Anyone who is in paid employment or who has any interest in news stories will be aware of the strange expressions which become common currency - especially amongst managers. The latest one seems to be 'across the piece' - meaning, I think, across the whole organisation, territory etc. We had thought it was peculiar to our manager and we'd all got to the stage where we cringe when he uses it. Then a couple of days ago I heard a politician being interviewed on television use it - I think it was Jaquie Smith. So obviously this is the phrase du jour. We will have to add it to our 'bullshit bingo'.

In case this hasn't reached your neck of the woods this consists of a piece of paper divided up like a bingo grid with a popular phrase in each square which you can take into boring meetings. You then listen for all the usual management speak and cross off each expression as it's used. Our version is a bit out of date now as it has such things on it as: It's not rocket science; we'll run this up the flag pole and see who salutes it; quick wins; low hanging fruit etc etc.

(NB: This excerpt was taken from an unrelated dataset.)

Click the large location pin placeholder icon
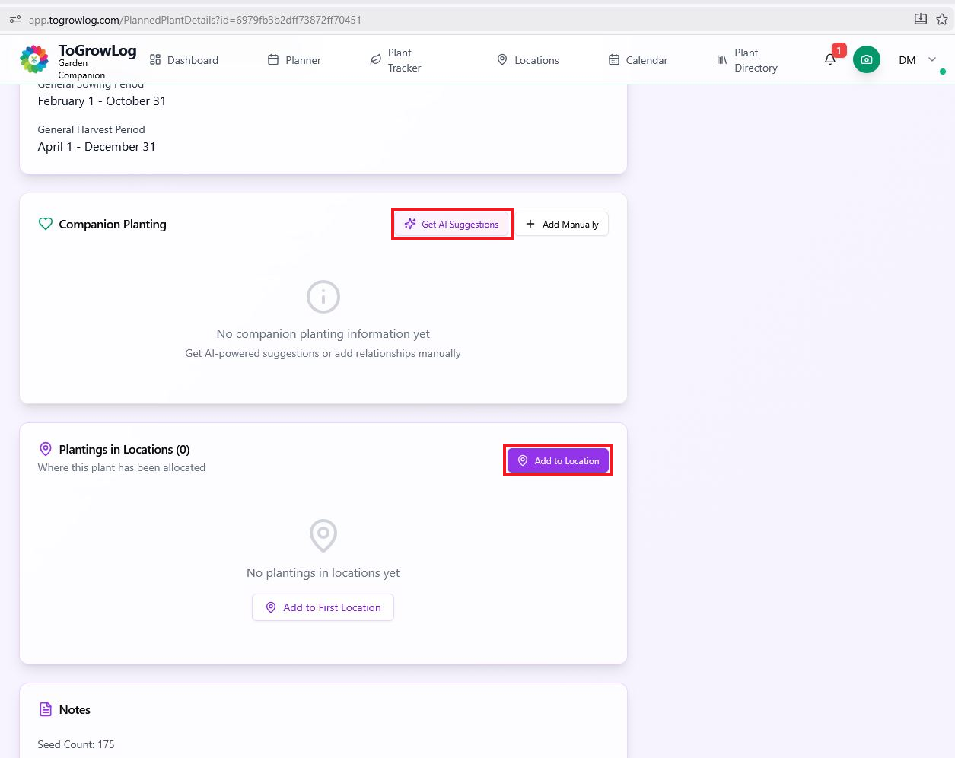point(323,536)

Some of the expressions I like - and probably annoy other people with them, but most of them become so irritating it's difficult to sit through a meeting without becoming totally wound up.

My least favourites are: heads up (making people aware of something in advance); 'Happy to discuss' - in an e-mail when you've just told someone to do something they don't want to do and of course 'across the piece'.

While I'm moaning - I dislike anyone who tells me I'm being negative when I'm simply not agreeing with management. What I'm saying may not be politically correct or in accordance with the party line but it is NOT automatically negative because of that - it might well be very constructive, just not what the powers that be want to hear.